Any proposed changes should not apply to existing tenants. It is unfair to impose new terms on someone who entered an agreement under an accepted basis
For new applicants, income should be a factor. I do not know exactly what levels would apply. This would be for each authority to decide based on demand and market forces in their area. Only those who could not afford to obtain housing at market rates should be able to access social housing. This is not a situation that sits easily with me, but I feel it is necessary to ensure that those who are in the highest need have access to housing.

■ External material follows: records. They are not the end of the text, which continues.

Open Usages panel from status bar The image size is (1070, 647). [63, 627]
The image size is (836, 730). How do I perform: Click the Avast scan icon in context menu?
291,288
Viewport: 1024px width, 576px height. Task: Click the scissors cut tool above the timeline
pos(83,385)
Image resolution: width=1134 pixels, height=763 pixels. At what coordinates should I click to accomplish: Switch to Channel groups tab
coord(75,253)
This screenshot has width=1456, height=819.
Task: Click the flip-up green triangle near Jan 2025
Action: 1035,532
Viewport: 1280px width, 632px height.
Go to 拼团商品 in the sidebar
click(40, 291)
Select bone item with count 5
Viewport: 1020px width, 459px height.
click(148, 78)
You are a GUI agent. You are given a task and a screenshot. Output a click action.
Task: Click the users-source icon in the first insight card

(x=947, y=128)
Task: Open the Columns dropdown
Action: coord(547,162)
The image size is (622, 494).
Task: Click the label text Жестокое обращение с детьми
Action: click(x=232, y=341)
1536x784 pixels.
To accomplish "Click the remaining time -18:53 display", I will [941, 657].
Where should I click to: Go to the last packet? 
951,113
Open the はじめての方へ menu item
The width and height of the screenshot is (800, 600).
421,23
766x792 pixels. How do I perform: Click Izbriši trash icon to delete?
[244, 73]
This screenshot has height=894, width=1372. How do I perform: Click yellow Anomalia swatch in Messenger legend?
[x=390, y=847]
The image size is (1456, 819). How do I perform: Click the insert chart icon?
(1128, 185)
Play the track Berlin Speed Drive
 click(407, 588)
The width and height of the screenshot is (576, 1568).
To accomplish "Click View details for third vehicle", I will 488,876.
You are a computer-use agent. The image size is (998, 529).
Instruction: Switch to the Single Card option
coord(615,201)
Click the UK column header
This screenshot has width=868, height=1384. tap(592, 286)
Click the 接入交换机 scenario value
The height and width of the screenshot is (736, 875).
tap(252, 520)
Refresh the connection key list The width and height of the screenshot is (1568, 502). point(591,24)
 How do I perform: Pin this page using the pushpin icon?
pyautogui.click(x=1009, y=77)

If someone qualifies based on their income at the time of application, the tenancy agreement should contain provision to alter the agreement based on changes in income. There should be a biennial review of their income. If they exceed the levels of income that have been applied above, this becomes difficult as it is not an ideal situation to have to evict someone simply on the basis of their income. My solution would be not to say that they no longer are eligible for social housing, but instead to say that they are no longer eligible for social housing at a discounted rate. They would have the option to give up their tenancy or remain in the tenancy but pay for it at a market rent. Receiving this market rent would increase rental income for local authorities and they may choose to use this to build new housing or to rent private rental properties in which to house other applicants. Depending on needs and demand in areas, some authorities might also choose to offer properties at market rate to those who exceeded the income level at the time of application.